Sul piano investigativo, il 2025 è stato segnato da fatti di sangue che hanno scosso profondamente il territorio. Dalla tragedia familiare di Bovalino, all’omicidio avvenuto a Gioiosa Ionica, fino agli episodi ancora al centro di indagini complesse a San Pietro di Caridà, l’Arma ha risposto con tempestività e rigore, assicurando alla giustizia i presunti responsabili. A questi eventi si sono affiancate operazioni di ampio respiro contro la criminalità organizzata e i traffici illeciti. Tra tutte spicca l’operazione “Millennium”, coordinata dalla Direzione Distrettuale Antimafia, che ha portato a decine di misure cautelari, denunce e sequestri di società utilizzate per il riciclaggio, con ramificazioni anche fuori regione e all’estero.
Nel capoluogo e nei quartieri periferici, le operazioni “Arangea Bis – Oikos” e “Time Out” hanno colpito reti di narcotraffico, mentre l’operazione “Penalty” ha acceso i riflettori sulle frodi sportive e sulla manipolazione di eventi calcistici, portando l’esperienza investigativa reggina fino ai tavoli internazionali dell’Interpol. Analoga intensità ha caratterizzato l’azione sul versante tirrenico e nella Piana di Gioia Tauro, con recuperi di auto rubate, sequestri di droga nascosta in aree impervie e arresti per rapine armate.
Particolare attenzione è stata rivolta alla tutela delle fasce deboli. Le truffe agli anziani sono state contrastate con indagini mirate e una vasta attività preventiva: oltre 200 incontri pubblici hanno contribuito a informare e proteggere le persone più vulnerabili. Sul fronte della violenza di genere, l’applicazione rigorosa del Codice Rosso ha garantito interventi rapidi e supporto alle vittime, anche grazie alle stanze protette dedicate all’ascolto, che hanno favorito l’emersione di situazioni di abuso spesso sommerse.
Nel 2025 non è mancato l’impegno nei controlli a tutela del lavoro, dell’ambiente e della salute pubblica. I Carabinieri del Nucleo Ispettorato del Lavoro hanno effettuato quasi 200 controlli, con numerosi deferimenti per irregolarità, mentre il NAS ha condotto oltre 500 verifiche in ambito sanitario e alimentare. Importante anche l’attività del Nucleo Agroalimentare, impegnato lungo l’intera filiera per contrastare frodi e pratiche illecite, a difesa dei consumatori e dell’economia sana.
Accanto all’azione repressiva, il 2025 ha raccontato anche un’Arma impegnata nel soccorso e nel sociale. Dalle operazioni di salvataggio in mare a Palmi, al recupero di persone disperse nell’Aspromonte, fino alle campagne di donazione del sangue al Grande Ospedale Metropolitano, i Carabinieri hanno dimostrato una presenza che va oltre la divisa, fatta di gesti concreti e solidarietà.
Un momento simbolico dell’anno è stato rappresentato dalla Festa dell’Arma a Reggio Calabria, vissuta come occasione di memoria, legalità e dialogo con la comunità.

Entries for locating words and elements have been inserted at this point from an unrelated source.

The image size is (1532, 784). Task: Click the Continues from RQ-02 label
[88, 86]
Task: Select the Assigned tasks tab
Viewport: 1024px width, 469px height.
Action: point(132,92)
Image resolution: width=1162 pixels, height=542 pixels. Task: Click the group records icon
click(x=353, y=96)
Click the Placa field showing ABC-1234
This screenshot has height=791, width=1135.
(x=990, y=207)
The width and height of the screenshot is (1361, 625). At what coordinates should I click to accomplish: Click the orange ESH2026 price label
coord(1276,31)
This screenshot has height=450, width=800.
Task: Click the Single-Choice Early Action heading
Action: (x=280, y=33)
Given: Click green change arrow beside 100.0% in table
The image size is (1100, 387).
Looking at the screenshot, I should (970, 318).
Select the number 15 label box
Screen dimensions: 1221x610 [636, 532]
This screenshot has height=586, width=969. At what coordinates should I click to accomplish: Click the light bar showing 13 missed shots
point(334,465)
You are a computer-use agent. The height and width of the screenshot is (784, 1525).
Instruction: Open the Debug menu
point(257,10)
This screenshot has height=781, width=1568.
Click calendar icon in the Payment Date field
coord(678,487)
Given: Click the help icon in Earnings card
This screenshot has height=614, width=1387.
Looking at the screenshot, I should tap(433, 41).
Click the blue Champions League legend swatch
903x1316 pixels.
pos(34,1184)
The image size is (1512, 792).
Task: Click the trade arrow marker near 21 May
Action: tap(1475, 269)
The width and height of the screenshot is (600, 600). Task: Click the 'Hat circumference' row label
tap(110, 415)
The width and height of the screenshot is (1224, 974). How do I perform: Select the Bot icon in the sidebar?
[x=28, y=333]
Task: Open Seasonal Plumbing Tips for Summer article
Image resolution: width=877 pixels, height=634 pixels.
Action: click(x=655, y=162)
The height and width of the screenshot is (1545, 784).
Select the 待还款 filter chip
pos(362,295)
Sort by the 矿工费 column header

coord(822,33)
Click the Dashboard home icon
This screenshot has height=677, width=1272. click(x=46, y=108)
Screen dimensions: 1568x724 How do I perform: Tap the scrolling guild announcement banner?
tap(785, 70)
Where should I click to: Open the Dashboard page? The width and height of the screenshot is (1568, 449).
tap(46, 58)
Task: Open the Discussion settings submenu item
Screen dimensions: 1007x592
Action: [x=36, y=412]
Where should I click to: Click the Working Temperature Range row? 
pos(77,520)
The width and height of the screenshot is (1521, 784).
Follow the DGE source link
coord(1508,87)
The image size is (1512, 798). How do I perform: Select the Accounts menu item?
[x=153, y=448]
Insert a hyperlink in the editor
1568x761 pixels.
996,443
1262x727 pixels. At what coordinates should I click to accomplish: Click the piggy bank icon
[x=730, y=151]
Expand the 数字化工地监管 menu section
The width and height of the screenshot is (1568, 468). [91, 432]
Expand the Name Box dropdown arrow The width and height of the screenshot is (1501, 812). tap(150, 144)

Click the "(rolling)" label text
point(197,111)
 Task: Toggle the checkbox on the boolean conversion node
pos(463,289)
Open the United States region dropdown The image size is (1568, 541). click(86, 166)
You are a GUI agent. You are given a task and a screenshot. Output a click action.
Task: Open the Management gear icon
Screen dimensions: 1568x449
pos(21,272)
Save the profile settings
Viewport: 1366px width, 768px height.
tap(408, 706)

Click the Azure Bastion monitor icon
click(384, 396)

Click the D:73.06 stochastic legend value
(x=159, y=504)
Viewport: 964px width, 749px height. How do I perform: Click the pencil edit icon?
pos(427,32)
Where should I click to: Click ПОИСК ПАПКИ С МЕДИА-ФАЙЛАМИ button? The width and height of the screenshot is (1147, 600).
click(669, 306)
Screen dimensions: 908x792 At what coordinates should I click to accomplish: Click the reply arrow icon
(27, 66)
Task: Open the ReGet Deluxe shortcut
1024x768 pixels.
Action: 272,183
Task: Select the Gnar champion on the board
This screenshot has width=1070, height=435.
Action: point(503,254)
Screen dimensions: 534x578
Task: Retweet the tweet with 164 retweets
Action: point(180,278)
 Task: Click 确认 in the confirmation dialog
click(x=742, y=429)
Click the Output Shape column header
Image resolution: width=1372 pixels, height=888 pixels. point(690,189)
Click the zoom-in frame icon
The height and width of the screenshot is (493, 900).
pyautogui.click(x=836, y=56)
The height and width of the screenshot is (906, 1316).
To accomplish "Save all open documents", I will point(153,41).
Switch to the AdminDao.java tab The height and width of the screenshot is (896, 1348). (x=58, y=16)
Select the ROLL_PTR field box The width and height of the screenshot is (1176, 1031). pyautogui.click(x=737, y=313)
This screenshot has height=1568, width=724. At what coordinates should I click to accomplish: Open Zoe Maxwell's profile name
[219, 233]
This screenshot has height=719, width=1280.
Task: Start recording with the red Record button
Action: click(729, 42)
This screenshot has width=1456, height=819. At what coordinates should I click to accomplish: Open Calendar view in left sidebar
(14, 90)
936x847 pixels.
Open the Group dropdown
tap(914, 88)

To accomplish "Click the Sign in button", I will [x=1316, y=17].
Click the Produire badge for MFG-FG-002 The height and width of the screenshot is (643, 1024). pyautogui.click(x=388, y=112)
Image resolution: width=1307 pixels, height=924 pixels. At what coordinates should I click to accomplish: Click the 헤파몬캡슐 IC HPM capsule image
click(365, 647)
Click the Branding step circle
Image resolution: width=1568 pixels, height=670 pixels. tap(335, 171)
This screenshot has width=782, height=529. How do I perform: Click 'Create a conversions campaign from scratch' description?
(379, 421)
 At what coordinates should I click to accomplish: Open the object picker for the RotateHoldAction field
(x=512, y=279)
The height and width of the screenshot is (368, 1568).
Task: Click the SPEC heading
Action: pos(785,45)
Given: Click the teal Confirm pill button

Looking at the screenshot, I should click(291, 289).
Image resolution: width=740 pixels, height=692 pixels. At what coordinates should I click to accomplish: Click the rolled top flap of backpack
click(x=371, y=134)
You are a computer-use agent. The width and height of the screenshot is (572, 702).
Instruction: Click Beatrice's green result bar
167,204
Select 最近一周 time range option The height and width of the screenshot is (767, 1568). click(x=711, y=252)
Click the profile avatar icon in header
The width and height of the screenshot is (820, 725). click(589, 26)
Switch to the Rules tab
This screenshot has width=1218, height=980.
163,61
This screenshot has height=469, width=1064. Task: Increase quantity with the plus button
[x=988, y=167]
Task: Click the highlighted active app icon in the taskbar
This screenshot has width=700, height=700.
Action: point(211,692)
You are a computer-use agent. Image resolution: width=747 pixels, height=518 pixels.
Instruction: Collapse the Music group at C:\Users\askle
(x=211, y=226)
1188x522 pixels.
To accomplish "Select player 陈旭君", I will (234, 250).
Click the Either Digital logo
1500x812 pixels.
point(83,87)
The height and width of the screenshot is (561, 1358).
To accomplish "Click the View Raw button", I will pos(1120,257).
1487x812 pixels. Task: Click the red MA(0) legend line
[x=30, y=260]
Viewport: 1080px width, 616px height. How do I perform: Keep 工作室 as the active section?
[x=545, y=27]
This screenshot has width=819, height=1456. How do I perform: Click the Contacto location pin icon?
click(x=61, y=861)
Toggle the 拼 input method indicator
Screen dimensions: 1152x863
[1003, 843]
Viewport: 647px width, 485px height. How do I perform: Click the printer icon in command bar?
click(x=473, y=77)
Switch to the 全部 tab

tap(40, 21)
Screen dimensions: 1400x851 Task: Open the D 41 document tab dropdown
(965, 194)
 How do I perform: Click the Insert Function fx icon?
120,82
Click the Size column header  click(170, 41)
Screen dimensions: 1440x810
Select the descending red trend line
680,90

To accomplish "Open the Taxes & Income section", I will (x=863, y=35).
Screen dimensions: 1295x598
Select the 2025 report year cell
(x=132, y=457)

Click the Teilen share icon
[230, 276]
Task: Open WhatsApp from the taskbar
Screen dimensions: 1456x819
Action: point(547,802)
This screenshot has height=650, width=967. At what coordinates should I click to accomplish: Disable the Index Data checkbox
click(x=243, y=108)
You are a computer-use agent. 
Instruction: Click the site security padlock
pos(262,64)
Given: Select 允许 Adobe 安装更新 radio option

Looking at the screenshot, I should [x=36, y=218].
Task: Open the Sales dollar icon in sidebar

Mostre, annulli postali e incontri con le scuole hanno rafforzato il legame con i giovani, promuovendo valori come il rispetto delle regole, il senso civico e il contrasto a bullismo e droga.
Il bilancio del 2025 dei Carabinieri di Reggio Calabria restituisce l’immagine di un’istituzione presente, credibile e radicata, capace di coniugare repressione dei reati e vicinanza ai cittadini. Uno sguardo rivolto al futuro, con l’obiettivo di continuare a costruire una provincia più sicura, coesa e consapevole, nel segno della legalità condivisa.